+++ Data supplied +++

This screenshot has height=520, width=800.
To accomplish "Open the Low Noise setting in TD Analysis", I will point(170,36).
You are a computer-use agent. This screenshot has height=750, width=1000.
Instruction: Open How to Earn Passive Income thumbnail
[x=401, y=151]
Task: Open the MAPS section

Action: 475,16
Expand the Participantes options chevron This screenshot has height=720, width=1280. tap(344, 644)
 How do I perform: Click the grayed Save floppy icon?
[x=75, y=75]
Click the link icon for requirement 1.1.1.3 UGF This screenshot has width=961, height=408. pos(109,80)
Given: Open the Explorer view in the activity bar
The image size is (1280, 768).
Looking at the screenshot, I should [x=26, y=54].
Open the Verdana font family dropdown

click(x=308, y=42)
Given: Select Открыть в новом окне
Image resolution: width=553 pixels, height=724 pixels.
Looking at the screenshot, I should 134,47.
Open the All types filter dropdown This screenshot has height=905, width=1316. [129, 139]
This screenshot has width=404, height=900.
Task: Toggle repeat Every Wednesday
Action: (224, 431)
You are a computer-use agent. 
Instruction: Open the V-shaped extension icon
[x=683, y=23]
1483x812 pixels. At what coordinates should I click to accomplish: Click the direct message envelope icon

+++

» Work to do
Reproduce all of the material above word for word, without any changes.

» Result
This screenshot has height=520, width=800.
To accomplish "Open the Low Noise setting in TD Analysis", I will point(170,36).
You are a computer-use agent. This screenshot has height=750, width=1000.
Instruction: Open How to Earn Passive Income thumbnail
[x=401, y=151]
Task: Open the MAPS section

Action: 475,16
Expand the Participantes options chevron This screenshot has height=720, width=1280. tap(344, 644)
 How do I perform: Click the grayed Save floppy icon?
[x=75, y=75]
Click the link icon for requirement 1.1.1.3 UGF This screenshot has width=961, height=408. pos(109,80)
Given: Open the Explorer view in the activity bar
The image size is (1280, 768).
Looking at the screenshot, I should [x=26, y=54].
Open the Verdana font family dropdown

click(x=308, y=42)
Given: Select Открыть в новом окне
Image resolution: width=553 pixels, height=724 pixels.
Looking at the screenshot, I should 134,47.
Open the All types filter dropdown This screenshot has height=905, width=1316. [129, 139]
This screenshot has width=404, height=900.
Task: Toggle repeat Every Wednesday
Action: (224, 431)
You are a computer-use agent. 
Instruction: Open the V-shaped extension icon
[x=683, y=23]
1483x812 pixels. At what coordinates should I click to accomplish: Click the direct message envelope icon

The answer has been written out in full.